EXERCISE DATA Block Start
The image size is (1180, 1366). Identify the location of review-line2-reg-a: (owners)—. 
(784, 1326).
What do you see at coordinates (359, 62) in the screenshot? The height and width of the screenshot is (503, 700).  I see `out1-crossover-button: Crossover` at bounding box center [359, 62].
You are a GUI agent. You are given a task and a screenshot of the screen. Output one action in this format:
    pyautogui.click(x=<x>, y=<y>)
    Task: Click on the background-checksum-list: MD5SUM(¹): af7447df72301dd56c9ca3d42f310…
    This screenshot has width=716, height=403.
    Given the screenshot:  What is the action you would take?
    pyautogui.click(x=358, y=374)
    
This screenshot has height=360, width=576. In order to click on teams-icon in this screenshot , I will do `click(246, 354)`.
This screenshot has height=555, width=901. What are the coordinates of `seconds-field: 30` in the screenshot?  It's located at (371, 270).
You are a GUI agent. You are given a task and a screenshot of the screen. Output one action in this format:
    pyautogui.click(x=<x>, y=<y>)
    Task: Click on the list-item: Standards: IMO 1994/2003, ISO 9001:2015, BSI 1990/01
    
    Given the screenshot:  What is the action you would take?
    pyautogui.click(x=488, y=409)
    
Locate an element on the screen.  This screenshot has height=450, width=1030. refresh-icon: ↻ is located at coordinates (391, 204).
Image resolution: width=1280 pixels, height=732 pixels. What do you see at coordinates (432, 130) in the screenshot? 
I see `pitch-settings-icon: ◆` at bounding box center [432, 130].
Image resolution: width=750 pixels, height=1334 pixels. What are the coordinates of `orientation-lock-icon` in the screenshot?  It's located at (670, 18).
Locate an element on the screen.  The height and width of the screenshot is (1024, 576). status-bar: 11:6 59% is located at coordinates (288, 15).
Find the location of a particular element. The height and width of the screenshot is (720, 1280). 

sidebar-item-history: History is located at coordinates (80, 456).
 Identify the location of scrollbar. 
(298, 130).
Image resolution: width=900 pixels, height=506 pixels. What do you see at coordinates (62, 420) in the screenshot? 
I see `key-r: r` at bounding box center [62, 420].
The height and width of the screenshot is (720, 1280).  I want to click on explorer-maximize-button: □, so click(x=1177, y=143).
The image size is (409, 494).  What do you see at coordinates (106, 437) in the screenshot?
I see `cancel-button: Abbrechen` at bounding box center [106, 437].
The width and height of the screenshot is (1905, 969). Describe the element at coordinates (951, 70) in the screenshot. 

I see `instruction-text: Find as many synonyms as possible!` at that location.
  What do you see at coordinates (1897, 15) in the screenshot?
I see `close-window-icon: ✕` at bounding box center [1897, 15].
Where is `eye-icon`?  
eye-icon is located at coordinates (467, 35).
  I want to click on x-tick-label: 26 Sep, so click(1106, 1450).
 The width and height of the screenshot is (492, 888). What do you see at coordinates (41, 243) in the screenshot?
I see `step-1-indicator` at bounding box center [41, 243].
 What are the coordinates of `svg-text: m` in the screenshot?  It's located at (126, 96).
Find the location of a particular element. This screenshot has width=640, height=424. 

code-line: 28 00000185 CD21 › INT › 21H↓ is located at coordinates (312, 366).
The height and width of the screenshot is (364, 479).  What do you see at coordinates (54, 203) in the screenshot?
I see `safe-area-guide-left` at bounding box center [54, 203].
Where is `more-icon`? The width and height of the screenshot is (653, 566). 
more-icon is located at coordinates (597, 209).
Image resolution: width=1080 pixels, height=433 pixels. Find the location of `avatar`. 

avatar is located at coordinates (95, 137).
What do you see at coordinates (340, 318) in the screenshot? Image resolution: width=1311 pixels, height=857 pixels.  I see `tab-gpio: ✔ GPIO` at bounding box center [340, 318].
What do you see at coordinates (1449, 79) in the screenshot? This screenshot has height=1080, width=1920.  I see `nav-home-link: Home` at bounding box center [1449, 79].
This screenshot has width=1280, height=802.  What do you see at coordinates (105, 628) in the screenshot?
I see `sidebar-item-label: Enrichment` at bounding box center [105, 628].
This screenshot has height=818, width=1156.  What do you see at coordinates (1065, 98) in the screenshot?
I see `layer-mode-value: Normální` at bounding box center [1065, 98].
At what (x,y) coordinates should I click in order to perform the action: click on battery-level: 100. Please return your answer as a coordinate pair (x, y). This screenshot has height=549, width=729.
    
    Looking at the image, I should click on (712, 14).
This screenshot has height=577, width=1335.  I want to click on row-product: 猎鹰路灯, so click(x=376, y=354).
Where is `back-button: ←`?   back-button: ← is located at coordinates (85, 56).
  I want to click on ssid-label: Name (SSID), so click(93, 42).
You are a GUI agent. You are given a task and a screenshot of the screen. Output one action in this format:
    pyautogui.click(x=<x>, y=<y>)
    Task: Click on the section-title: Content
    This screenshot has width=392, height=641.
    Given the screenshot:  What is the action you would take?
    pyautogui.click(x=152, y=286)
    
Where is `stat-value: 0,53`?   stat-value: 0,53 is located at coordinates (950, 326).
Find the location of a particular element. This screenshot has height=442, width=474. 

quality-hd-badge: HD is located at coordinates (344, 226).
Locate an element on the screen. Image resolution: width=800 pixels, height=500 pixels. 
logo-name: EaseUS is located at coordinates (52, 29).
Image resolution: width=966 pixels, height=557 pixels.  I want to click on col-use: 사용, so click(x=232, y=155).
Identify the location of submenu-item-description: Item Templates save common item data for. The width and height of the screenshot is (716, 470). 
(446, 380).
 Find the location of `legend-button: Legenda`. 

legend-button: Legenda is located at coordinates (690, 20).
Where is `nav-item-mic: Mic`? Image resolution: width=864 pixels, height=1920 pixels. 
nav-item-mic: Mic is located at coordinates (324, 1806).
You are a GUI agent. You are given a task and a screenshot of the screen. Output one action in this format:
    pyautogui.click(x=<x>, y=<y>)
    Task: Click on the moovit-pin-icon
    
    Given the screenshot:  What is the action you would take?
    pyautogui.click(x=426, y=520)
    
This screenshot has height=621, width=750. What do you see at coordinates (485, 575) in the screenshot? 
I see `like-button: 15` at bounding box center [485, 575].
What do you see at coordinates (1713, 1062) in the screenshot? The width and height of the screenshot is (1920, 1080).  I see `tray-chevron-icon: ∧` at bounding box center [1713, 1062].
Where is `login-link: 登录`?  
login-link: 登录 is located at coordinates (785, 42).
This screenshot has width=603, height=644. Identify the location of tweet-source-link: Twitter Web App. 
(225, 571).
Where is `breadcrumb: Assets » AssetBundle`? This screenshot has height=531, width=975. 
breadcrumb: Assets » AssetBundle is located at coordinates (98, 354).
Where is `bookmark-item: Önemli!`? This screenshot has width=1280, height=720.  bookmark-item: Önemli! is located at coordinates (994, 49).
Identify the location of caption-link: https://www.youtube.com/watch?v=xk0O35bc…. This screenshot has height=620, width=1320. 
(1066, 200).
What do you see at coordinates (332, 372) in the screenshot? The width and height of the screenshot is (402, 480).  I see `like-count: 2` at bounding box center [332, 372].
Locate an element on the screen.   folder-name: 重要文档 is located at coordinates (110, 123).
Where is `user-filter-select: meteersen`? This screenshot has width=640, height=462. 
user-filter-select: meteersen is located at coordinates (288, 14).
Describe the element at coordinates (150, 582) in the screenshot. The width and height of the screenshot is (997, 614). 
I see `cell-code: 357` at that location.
EXERCISE DATA Block End
**TASK INSTRUCTIONS**
Could you edit the rows above so that every "Image resolution" becomes "Display resolution", with everything else left as it is?

**WRITTEN ANSWER**
The image size is (1180, 1366). Identify the location of review-line2-reg-a: (owners)—. 
(784, 1326).
What do you see at coordinates (359, 62) in the screenshot? The height and width of the screenshot is (503, 700).  I see `out1-crossover-button: Crossover` at bounding box center [359, 62].
You are a GUI agent. You are given a task and a screenshot of the screen. Output one action in this format:
    pyautogui.click(x=<x>, y=<y>)
    Task: Click on the background-checksum-list: MD5SUM(¹): af7447df72301dd56c9ca3d42f310…
    This screenshot has width=716, height=403.
    Given the screenshot:  What is the action you would take?
    pyautogui.click(x=358, y=374)
    
This screenshot has height=360, width=576. In order to click on teams-icon in this screenshot , I will do `click(246, 354)`.
This screenshot has height=555, width=901. What are the coordinates of `seconds-field: 30` in the screenshot?  It's located at (371, 270).
You are a GUI agent. You are given a task and a screenshot of the screen. Output one action in this format:
    pyautogui.click(x=<x>, y=<y>)
    Task: Click on the list-item: Standards: IMO 1994/2003, ISO 9001:2015, BSI 1990/01
    
    Given the screenshot:  What is the action you would take?
    pyautogui.click(x=488, y=409)
    
Locate an element on the screen.  This screenshot has height=450, width=1030. refresh-icon: ↻ is located at coordinates (391, 204).
Display resolution: width=1280 pixels, height=732 pixels. What do you see at coordinates (432, 130) in the screenshot? 
I see `pitch-settings-icon: ◆` at bounding box center [432, 130].
Display resolution: width=750 pixels, height=1334 pixels. What are the coordinates of `orientation-lock-icon` in the screenshot?  It's located at (670, 18).
Locate an element on the screen.  The height and width of the screenshot is (1024, 576). status-bar: 11:6 59% is located at coordinates (288, 15).
Find the location of a particular element. The height and width of the screenshot is (720, 1280). 

sidebar-item-history: History is located at coordinates (80, 456).
 Identify the location of scrollbar. 
(298, 130).
Display resolution: width=900 pixels, height=506 pixels. What do you see at coordinates (62, 420) in the screenshot? 
I see `key-r: r` at bounding box center [62, 420].
The height and width of the screenshot is (720, 1280).  I want to click on explorer-maximize-button: □, so click(x=1177, y=143).
The image size is (409, 494).  What do you see at coordinates (106, 437) in the screenshot?
I see `cancel-button: Abbrechen` at bounding box center [106, 437].
The width and height of the screenshot is (1905, 969). Describe the element at coordinates (951, 70) in the screenshot. 

I see `instruction-text: Find as many synonyms as possible!` at that location.
  What do you see at coordinates (1897, 15) in the screenshot?
I see `close-window-icon: ✕` at bounding box center [1897, 15].
Where is `eye-icon`?  
eye-icon is located at coordinates (467, 35).
  I want to click on x-tick-label: 26 Sep, so click(1106, 1450).
 The width and height of the screenshot is (492, 888). What do you see at coordinates (41, 243) in the screenshot?
I see `step-1-indicator` at bounding box center [41, 243].
 What are the coordinates of `svg-text: m` in the screenshot?  It's located at (126, 96).
Find the location of a particular element. This screenshot has width=640, height=424. 

code-line: 28 00000185 CD21 › INT › 21H↓ is located at coordinates (312, 366).
The height and width of the screenshot is (364, 479).  What do you see at coordinates (54, 203) in the screenshot?
I see `safe-area-guide-left` at bounding box center [54, 203].
Where is `more-icon`? The width and height of the screenshot is (653, 566). 
more-icon is located at coordinates (597, 209).
Display resolution: width=1080 pixels, height=433 pixels. Find the location of `avatar`. 

avatar is located at coordinates (95, 137).
What do you see at coordinates (340, 318) in the screenshot? Display resolution: width=1311 pixels, height=857 pixels.  I see `tab-gpio: ✔ GPIO` at bounding box center [340, 318].
What do you see at coordinates (1449, 79) in the screenshot? This screenshot has height=1080, width=1920.  I see `nav-home-link: Home` at bounding box center [1449, 79].
This screenshot has width=1280, height=802.  What do you see at coordinates (105, 628) in the screenshot?
I see `sidebar-item-label: Enrichment` at bounding box center [105, 628].
This screenshot has height=818, width=1156.  What do you see at coordinates (1065, 98) in the screenshot?
I see `layer-mode-value: Normální` at bounding box center [1065, 98].
At what (x,y) coordinates should I click in order to perform the action: click on battery-level: 100. Please return your answer as a coordinate pair (x, y). This screenshot has height=549, width=729.
    
    Looking at the image, I should click on (712, 14).
This screenshot has height=577, width=1335.  I want to click on row-product: 猎鹰路灯, so click(x=376, y=354).
Where is `back-button: ←`?   back-button: ← is located at coordinates (85, 56).
  I want to click on ssid-label: Name (SSID), so click(93, 42).
You are a GUI agent. You are given a task and a screenshot of the screen. Output one action in this format:
    pyautogui.click(x=<x>, y=<y>)
    Task: Click on the section-title: Content
    This screenshot has width=392, height=641.
    Given the screenshot:  What is the action you would take?
    pyautogui.click(x=152, y=286)
    
Where is `stat-value: 0,53`?   stat-value: 0,53 is located at coordinates (950, 326).
Find the location of a particular element. This screenshot has height=442, width=474. 

quality-hd-badge: HD is located at coordinates (344, 226).
Locate an element on the screen. Display resolution: width=800 pixels, height=500 pixels. 
logo-name: EaseUS is located at coordinates (52, 29).
Display resolution: width=966 pixels, height=557 pixels.  I want to click on col-use: 사용, so click(x=232, y=155).
Identify the location of submenu-item-description: Item Templates save common item data for. The width and height of the screenshot is (716, 470). 
(446, 380).
 Find the location of `legend-button: Legenda`. 

legend-button: Legenda is located at coordinates (690, 20).
Where is `nav-item-mic: Mic`? Display resolution: width=864 pixels, height=1920 pixels. 
nav-item-mic: Mic is located at coordinates (324, 1806).
You are a GUI agent. You are given a task and a screenshot of the screen. Output one action in this format:
    pyautogui.click(x=<x>, y=<y>)
    Task: Click on the moovit-pin-icon
    
    Given the screenshot:  What is the action you would take?
    pyautogui.click(x=426, y=520)
    
This screenshot has height=621, width=750. What do you see at coordinates (485, 575) in the screenshot? 
I see `like-button: 15` at bounding box center [485, 575].
What do you see at coordinates (1713, 1062) in the screenshot? The width and height of the screenshot is (1920, 1080).  I see `tray-chevron-icon: ∧` at bounding box center [1713, 1062].
Where is `login-link: 登录`?  
login-link: 登录 is located at coordinates (785, 42).
This screenshot has width=603, height=644. Identify the location of tweet-source-link: Twitter Web App. 
(225, 571).
Where is `breadcrumb: Assets » AssetBundle`? This screenshot has height=531, width=975. 
breadcrumb: Assets » AssetBundle is located at coordinates (98, 354).
Where is `bookmark-item: Önemli!`? This screenshot has width=1280, height=720.  bookmark-item: Önemli! is located at coordinates (994, 49).
Identify the location of caption-link: https://www.youtube.com/watch?v=xk0O35bc…. This screenshot has height=620, width=1320. 
(1066, 200).
What do you see at coordinates (332, 372) in the screenshot? The width and height of the screenshot is (402, 480).  I see `like-count: 2` at bounding box center [332, 372].
Locate an element on the screen.   folder-name: 重要文档 is located at coordinates (110, 123).
Where is `user-filter-select: meteersen`? This screenshot has width=640, height=462. 
user-filter-select: meteersen is located at coordinates (288, 14).
Describe the element at coordinates (150, 582) in the screenshot. The width and height of the screenshot is (997, 614). 
I see `cell-code: 357` at that location.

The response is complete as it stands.